Yea there was Gopher and it was good.
Lo and behold, Mosaic!
And it was slow.
Veronica, Gopher, and I were the hare to the Mosaic tortoise.
But Mosaic was pretty.
And Netscape Navigator became standard.
Microsoft saw Mosaic was good and, like Netscape, based Internet Explorer upon Mosaic’s code.
But Microsoft was evil and the world loved Netscape.
Programmers knew code must work in Netscape and then maybe in Internet Explorer.
Microsoft released Internet Explorer 3 for W3C standards were good, and CSS was good, as long as Microsoft could have some of their own proprietary "standards."
Still Netscape dominated.
Enter Internet Explorer 4 and Browser War I was lost.
Now we tested for first for IE3, IE4, and then Netscape Navigator.
Internet Explorer 5 – meh.
Quirks mode – blah.
WML? No one will ever browse with their phone. WAP!
Internet Explorer 6 – WTH!
Opera.
Mosaic beget Navigator beget Mozilla.
And geeks professed the end of Microsoft while normal people replied, "Firewhat?"
Internet Explorer 7 -FTW.
Now we tested for Internet Explorer at least version 7 and 6, Mozilla/Firefox, and maybe Navigator.
Oh, don’t forget to test with JavaScript enabled and disabled, delete your cookies, clear your cache but be ready to explain this to your end users, and don’t forget the magic reboot.
Internet Explorer 8 – is great?
Be sure to include conditional code for a special IE6 cascading style sheet.
What is Flock?
What is compatibility mode?
All hail Google’s Chrome!
What do you mean? Regular people use Macintosh computers!
Apple has a browser? Safari!
Browser War II.
The website looks different on your phone than your computer?
When you say your Internet enabled toaster prints the New York Times fine but my blog burns your toast, is all the bread blackened or just the crust?
And my website does not control the spooling on your Internet enabled toilet paper dispenser.
And if the ink is smearing on your butt, that just means you are wiping before reading the paper.

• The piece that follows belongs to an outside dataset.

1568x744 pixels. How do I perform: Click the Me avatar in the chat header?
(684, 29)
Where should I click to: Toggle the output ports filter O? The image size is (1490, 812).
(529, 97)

What is browser compatibility? Testing against this list.

Today I have a website that looks good in Internet Explorer 6, Firefox, and Internet Explorer 8. I have not been able to test it in Internet Explorer 7 but will be fixing that today. However, if I put Internet Explorer 8 into "compatibility view," my horizontal list based css driven navigation menu breaks. IE8 Compatibility Mode and IE7 are NOT the same thing! There are many differences between IE8 compatibility view and IE7. So today I’m playing with Internet Explorer’s Virtual Compatibility images.

Interesting, this browser history appeared in my feed today after I posted this.